Certes, les machines recyclent de mieux en mieux les traductions grâce aux mémoires de traduction et à la traduction automatique statistique. Oui, les prédateurs textuels en tout genre en profitent pour élargir des marges déjà honteuses. Oui, la confusion entre traducteur et logiciel de traduction grossit à la vitesse d’un cancer agressif.
Cependant, lorsqu’ils sont utilisés à la place des langagiers, les outils d’aide à la traduction font toujours plus de tort que de bien. J’y reviendrai en conclusion. Mais d’abord, pour vous aider à mieux comprendre, voici comment fonctionnent les différents systèmes de traduction automatique.
Les systèmes de traduction automatique statistique (TAS) comportent trois principales composantes : le modèle de langue, le modèle de traduction et le décodeur. Examinons-les de plus près.
Le modèle de langue est une série de suites de mots, extraites d’un nombre de textes aussi grand que possible. Actuellement, la puissance de calcul des ordinateurs permet d’obtenir des listes allant jusqu’à 8 mots, en plus de la liste des mots uniques. Les spécialistes appellent ces groupes ngrammes, comme dans unigramme, bigramme… jusqu’à octogramme.
Le modèle de langue permet de lever les ambigüités, c’est-à-dire de choisir le bon mot ou groupe de mots. Par exemple, en reconnaissance vocale, la phrase suivante présente deux ambigüités homophoniques pour un logiciel : « Je me dirige vers le mur. » Le logiciel, même s’il reconnaît parfaitement ma voix, devra décider s’il s’agit de « vert », « verre », « vair » ou « vers », puis s’il s’agit de « mur » ou de « mûre ».
Dans les listes du modèle de langue, il trouvera probablement que « vers le mur » est beaucoup plus fréquent que toutes les autres possibilités. À la limite, il trouvera certainement que « vers » est plus fréquent que ses homophones. Le modèle contient probablement aussi « le mur » mais pas « le mûre ».
Tout bêtement, le logiciel découpe à partir des espaces, ajoute les mots trouvés à une liste et compte leur fréquence. Le résultat : la table des mots uniques. Ensuite, il répète le processus pour les groupes de deux mots, ce qui donne la table des groupes de deux mots, et ainsi de suite jusqu’à un maximum de huit mots.
Aussi appelé « tables de traduction », le modèle de traduction est une série de tables de groupes de mots et de leurs équivalents. Par exemple, « What the Smurf is a Smurf? = Mais qu’est-ce qu’un Schtroumpf? ». Les tables sont créées à partir de corpus bilingues alignés.
Le modèle de traduction permet au moteur de traduction automatique de trouver les mots en langue source pour les remplacer en langue cible, en fonction de la fréquence répertoriée dans une série de textes. Le remplacement est aussi conditionné par d’autres paramètres.
Tout d’abord, il aligne les phrases ou il part de phrases déjà alignées (mises en correspondance, comme dans une mémoire de traduction). Ensuite, à partir des phrases alignées, il procède à un alignement de mots. Certains logiciels intègrent un aligneur, d’autres pas.

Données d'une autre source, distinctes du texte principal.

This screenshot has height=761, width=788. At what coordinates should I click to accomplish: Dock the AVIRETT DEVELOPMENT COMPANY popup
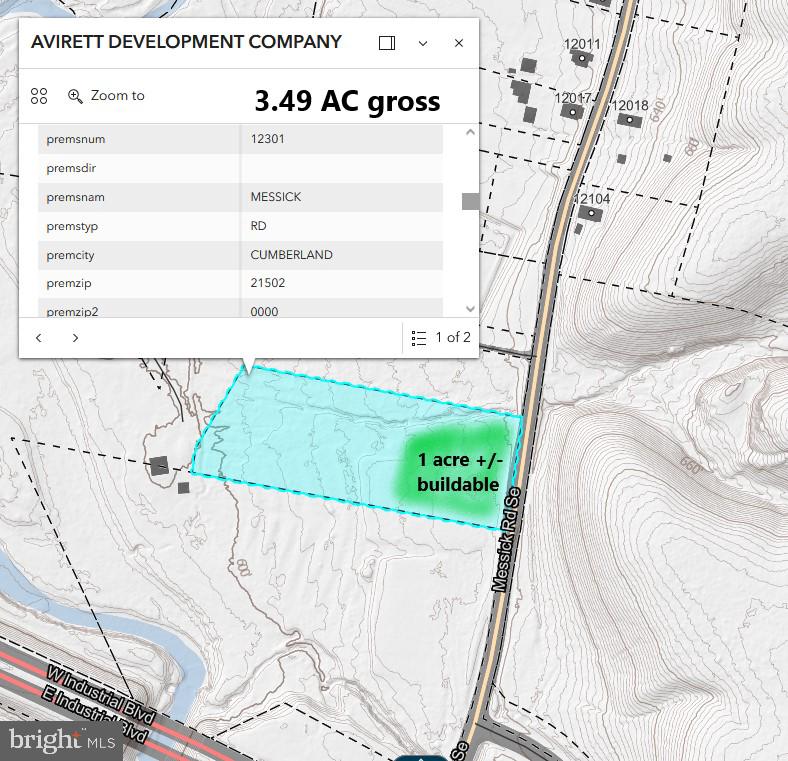[x=387, y=43]
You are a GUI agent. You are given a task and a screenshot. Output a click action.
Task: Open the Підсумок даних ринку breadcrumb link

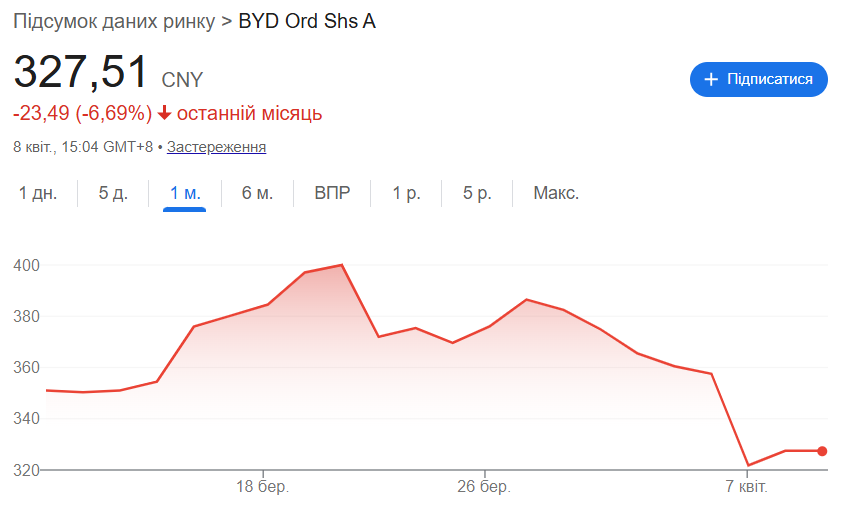point(113,21)
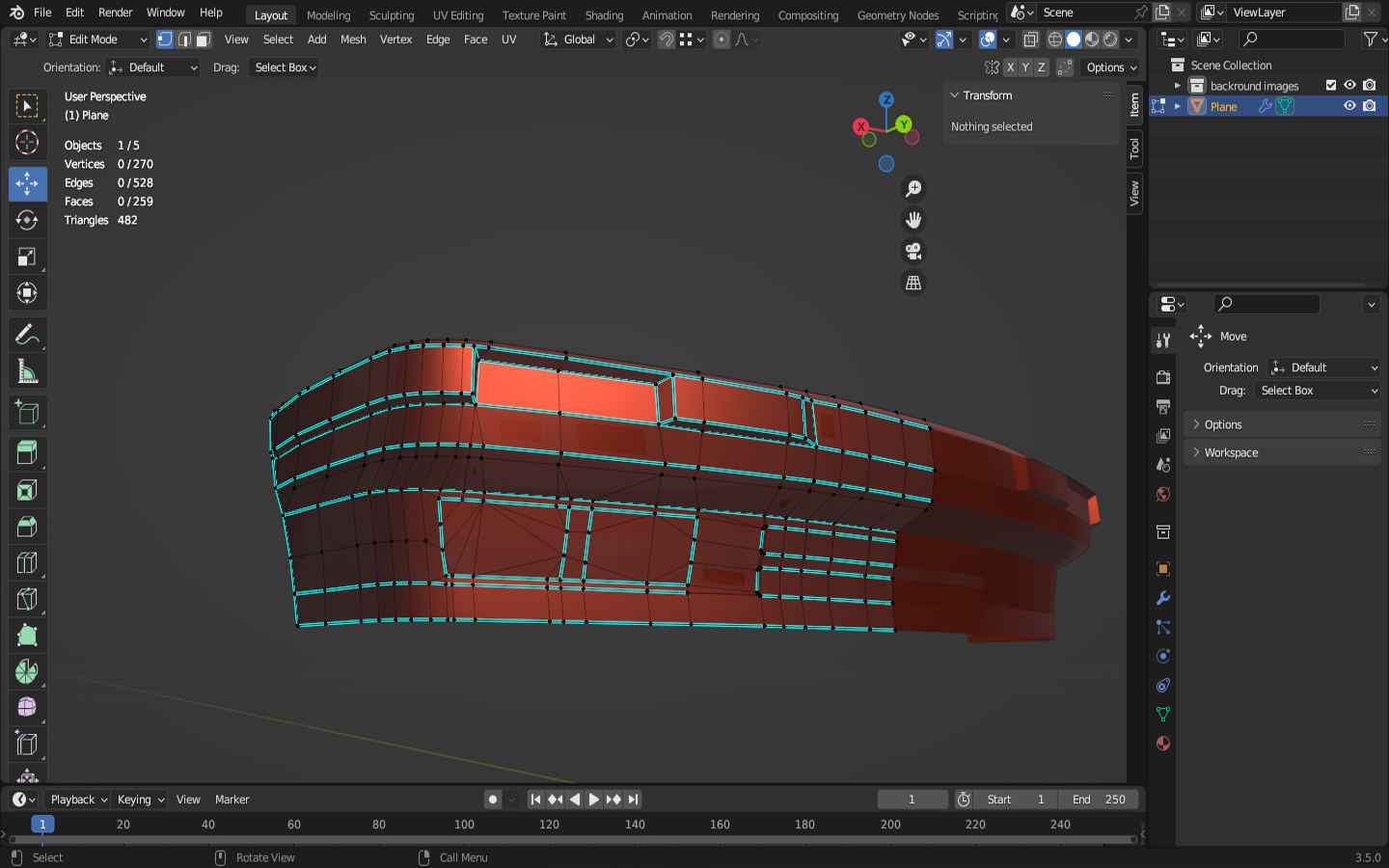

Le procédé statistique est tout simple. Il consiste à noter quels mots sont presque toujours présents en même temps quand on a une phrase source et une phrase cible. Par élimination, on arrive au bon mot ou au bon groupe de mots dans la quasi-totalité des cas. On trouve donc que « chat = cat », que « Canada = Canada », etc. On trouve aussi que certains mots se traduisent de plus d’une façon.
Ensuite, avec un algorithme à peine plus complexe, le logiciel fait la même chose pour les regroupements de 2, 3 jusqu’à 8 mots. Par exemple, même si « time = temps » et « flies = mouches », Google Traduction, un système de TAS, peut rendre « Time flies » par « Le temps passe vite ». Cependant, quand une expression est plus rare, le système peut produire une traduction à dormir debout.
Le décodeur est la partie du logiciel qui prend le texte en langue source, fait des recherches pour trouver des segments, des plus longs aux plus courts, et applique le modèle de langue (langue cible). On l’appelle « décodeur » parce qu’en traduction automatique, les langues sont considérées comme des séries de codes qu’il faut décoder.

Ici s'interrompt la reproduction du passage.